Axial, Shear & Moment Diagrams

Axial, shear, and bending moment diagrams (AFD, SFD, and BMD) show the internal forces and moments along a structural member. They help determine the material, size, and type of a member given a set of loads it can support without structural failure.

Keeping a consistent sign convention is extremely important! We are going to define the positive sign convention as: To be consistent with our convention, BMDs are drawn on the compression side of the member. As shown in the the figure below, this means that the compression side of the member represents positive bending moment.The best way to learn AFDs, SFDs, and BMDs is to practice drawing them with a few examples. But before we do that, we should understand the following basics:

1. ΣForces = 0; ΣMoments = 0
2. Moment = Force x Distance
3. Shear = rate of change of moment (a.k.a derivative or slope of moment)
4. If shear is zero, bending moment is constant (can also be zero).
5. BMD is continuous. AFDs and SFDs may not be continuous.
6. Fixed ends have moment reactions. Pinned/roller ends do NOT have moment reactions, but they can have externally applied moment.
7. Trusses do NOT have shear force and bending moment diagrams. (Truss members only have axial forces: compression or tension.)
8. There is zero bending moment at a hinge.

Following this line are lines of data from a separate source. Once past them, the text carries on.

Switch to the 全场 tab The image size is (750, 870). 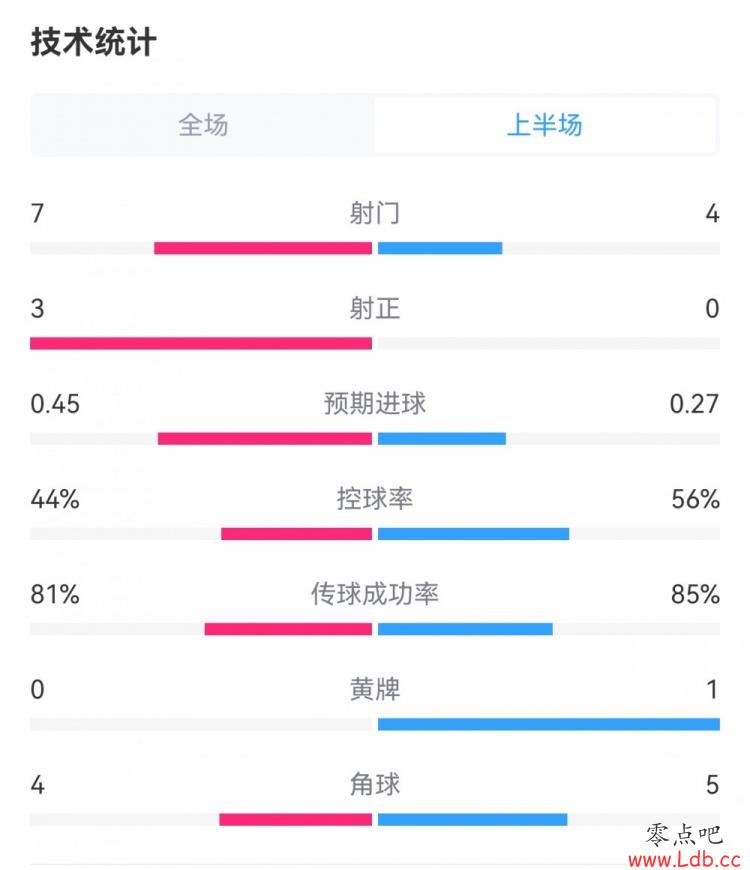pyautogui.click(x=203, y=125)
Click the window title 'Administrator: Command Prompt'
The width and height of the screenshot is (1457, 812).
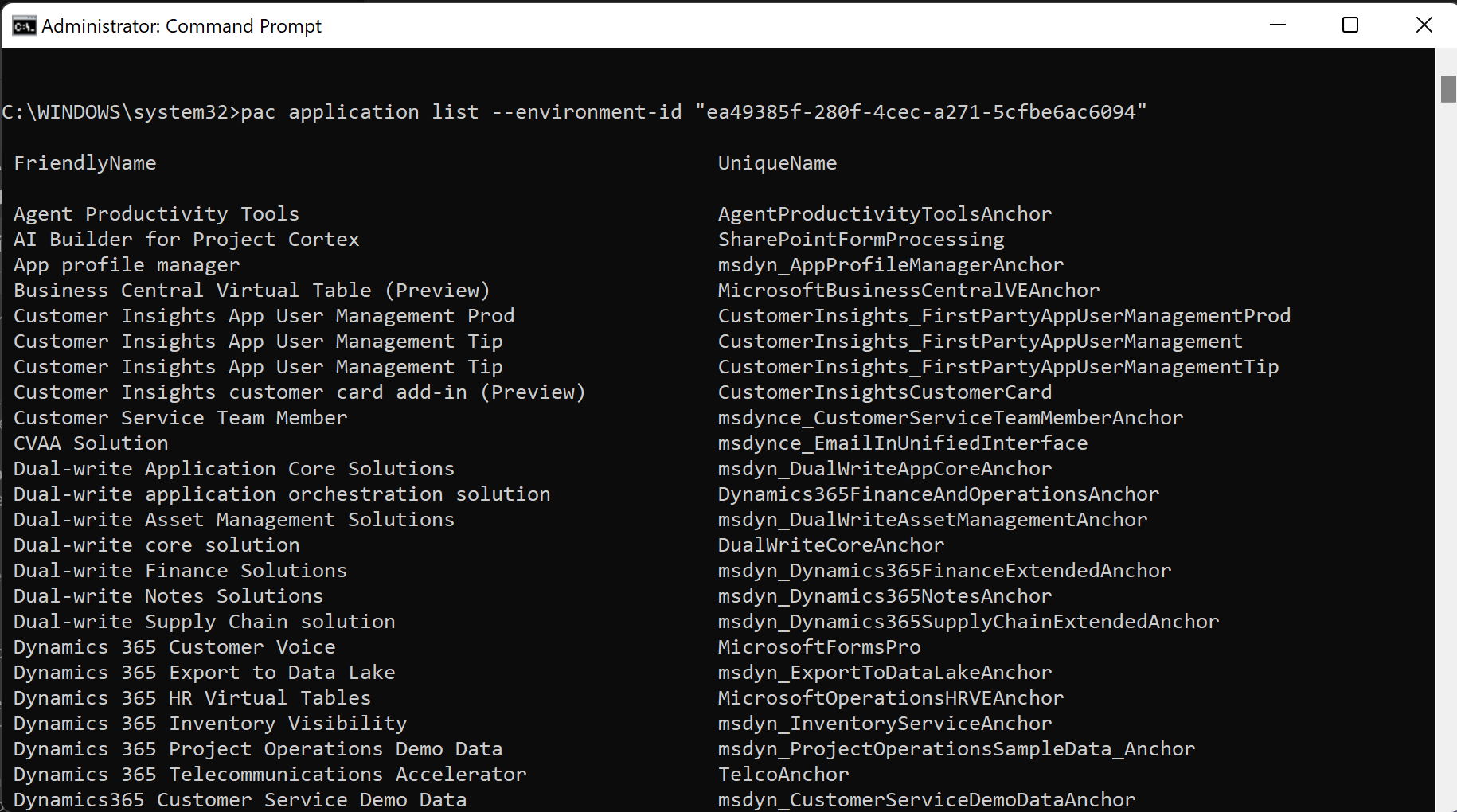click(x=182, y=26)
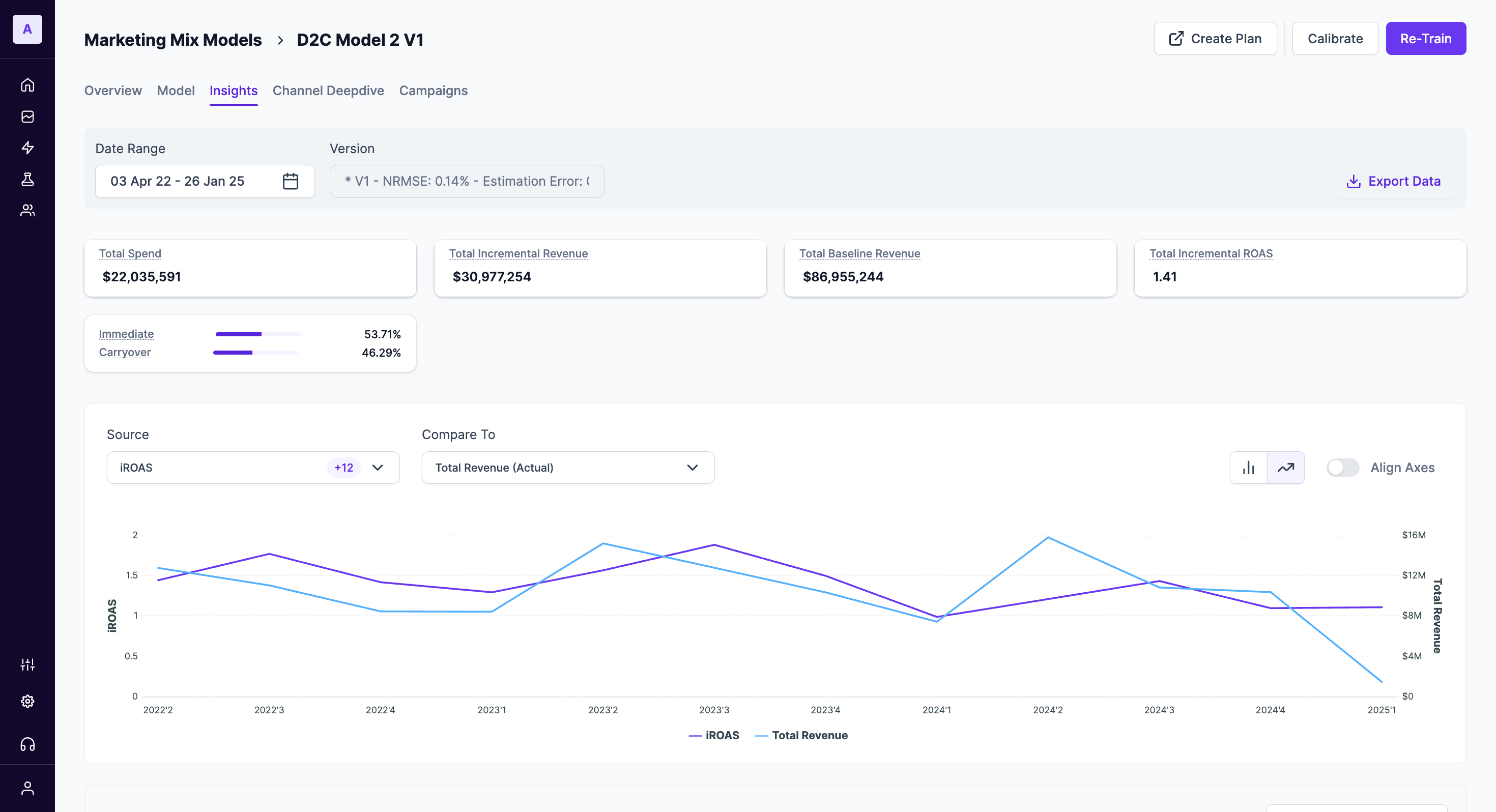This screenshot has height=812, width=1496.
Task: Open the flask experiments sidebar icon
Action: 27,179
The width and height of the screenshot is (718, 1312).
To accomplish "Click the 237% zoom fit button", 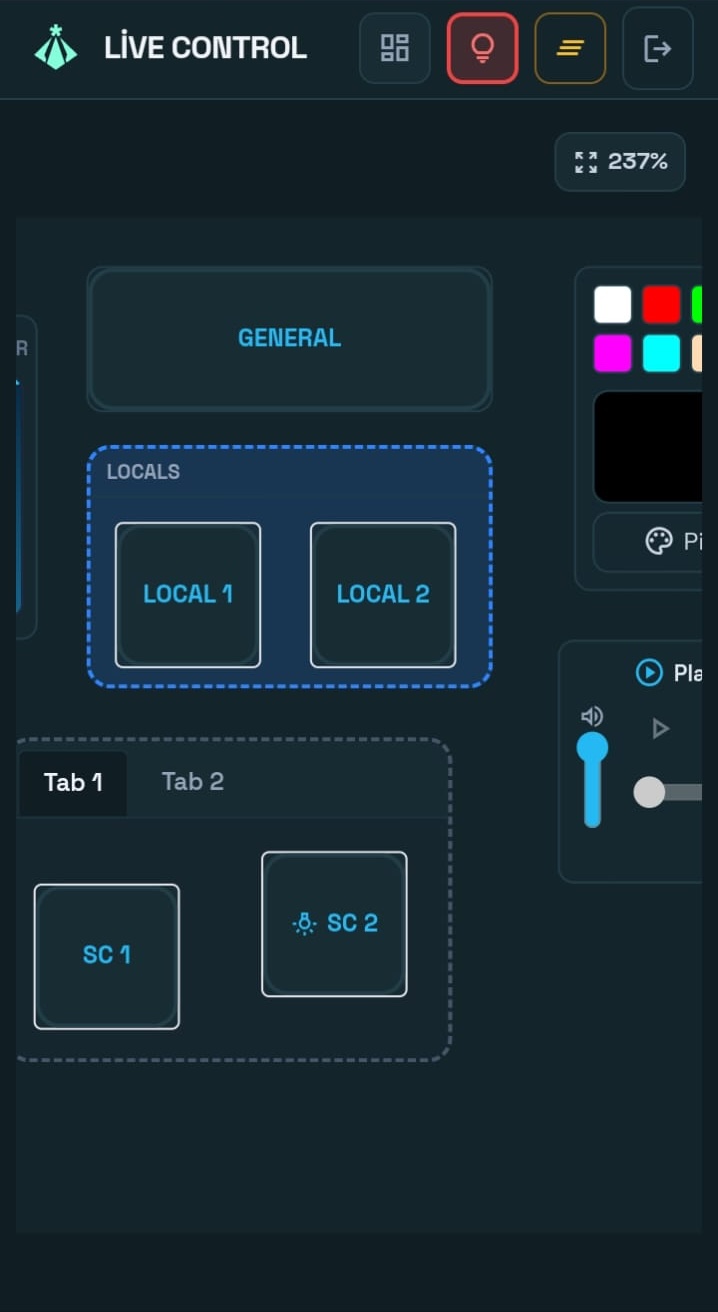I will click(620, 162).
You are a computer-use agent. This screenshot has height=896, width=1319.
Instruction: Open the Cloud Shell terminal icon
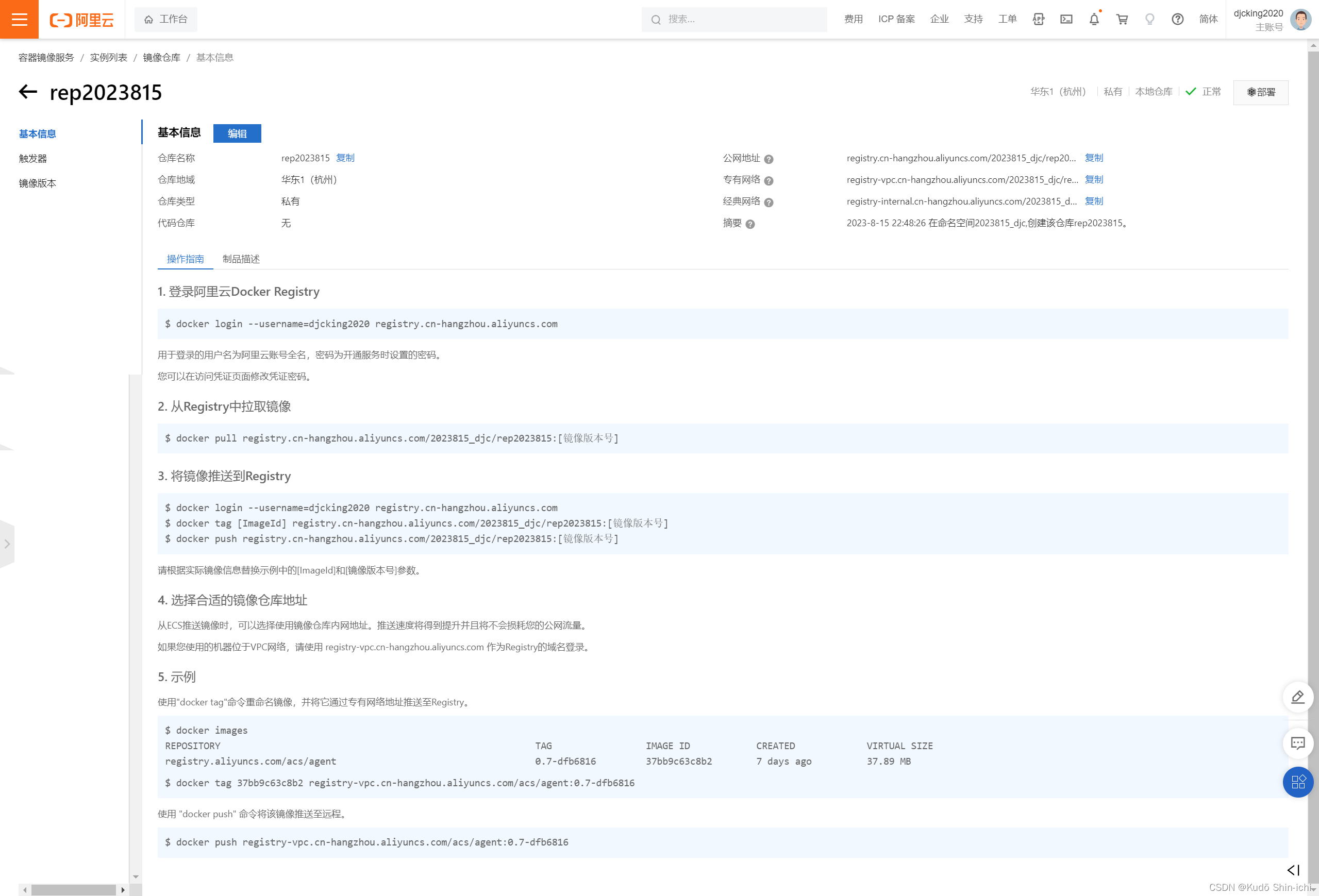click(1066, 19)
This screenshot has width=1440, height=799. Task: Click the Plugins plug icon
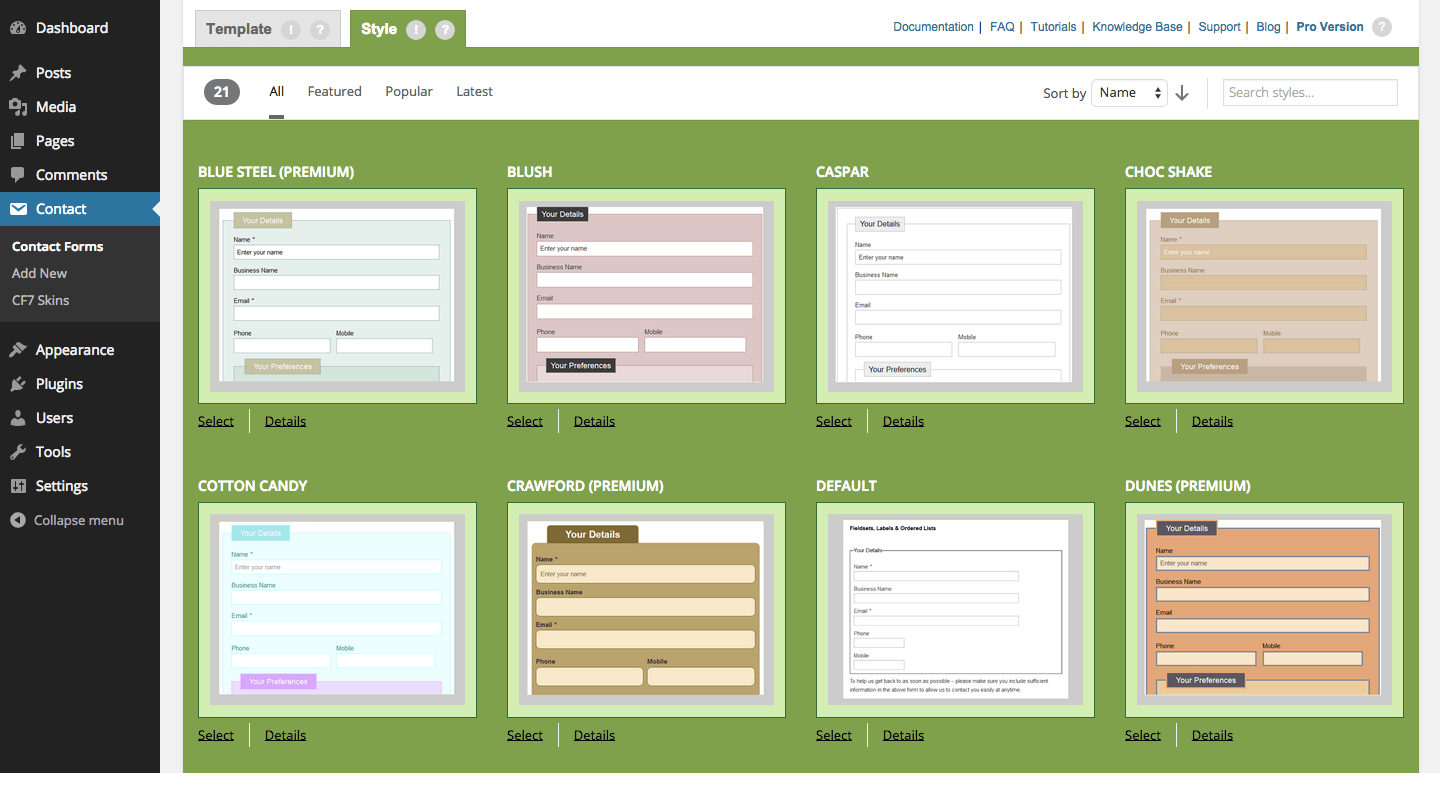[x=18, y=384]

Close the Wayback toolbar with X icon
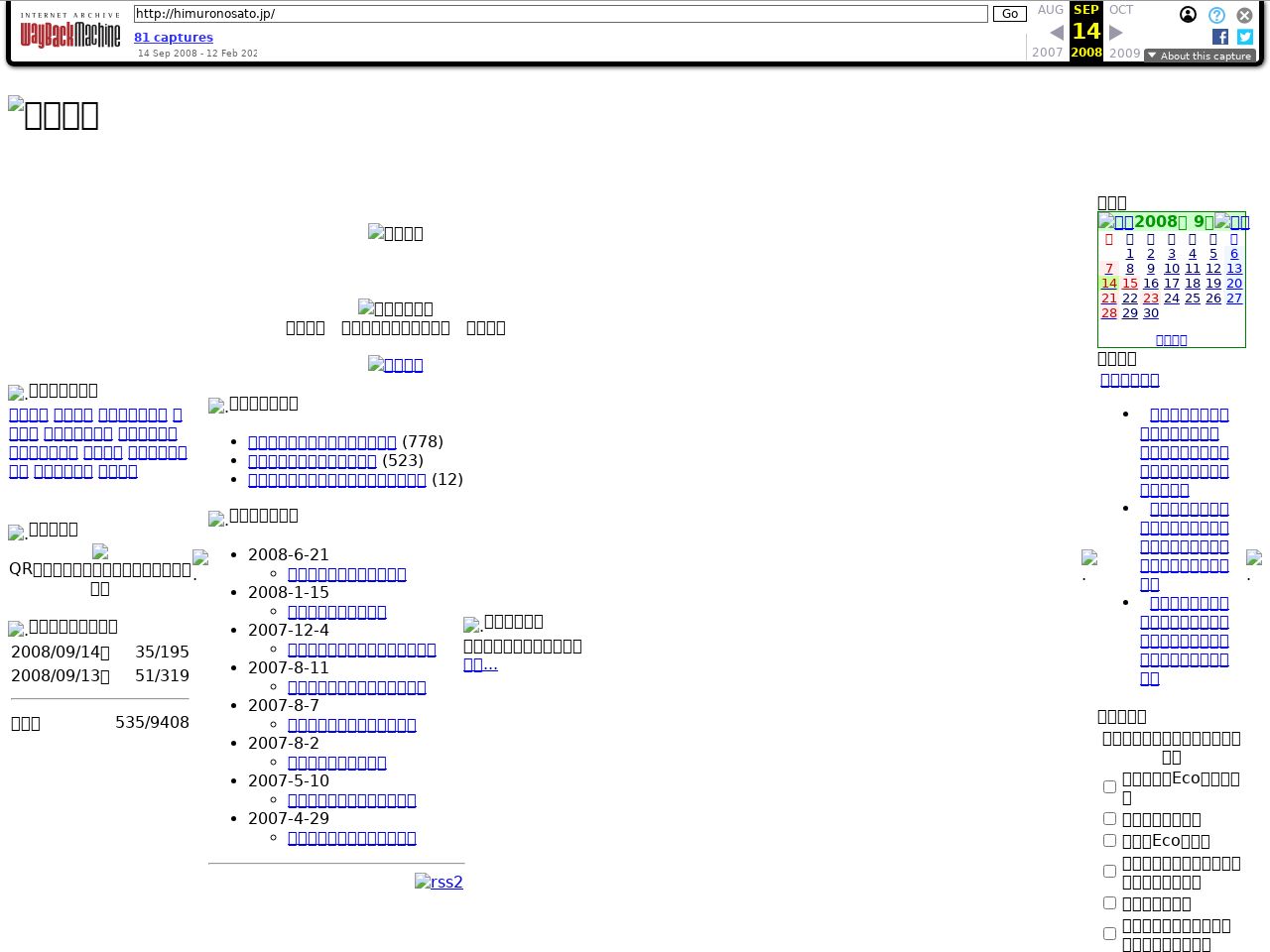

All AFDs, SFDs, and BMDs follow these basic rules. We will refer to them as we go through the following main steps in each example:

1. Find the support reaction forces/moments.
2. Determine axial/shear forces.
3. Draw axial/shear force diagrams.
4. Determine bending moment.
5. Draw bending moment diagram.

Example 1

This is a beam with distributed and point loads. Before we begin, we should think about the following:

1. What are the bending moments at the supports?
2. What are the shapes of the AFD, SFD, and BMD?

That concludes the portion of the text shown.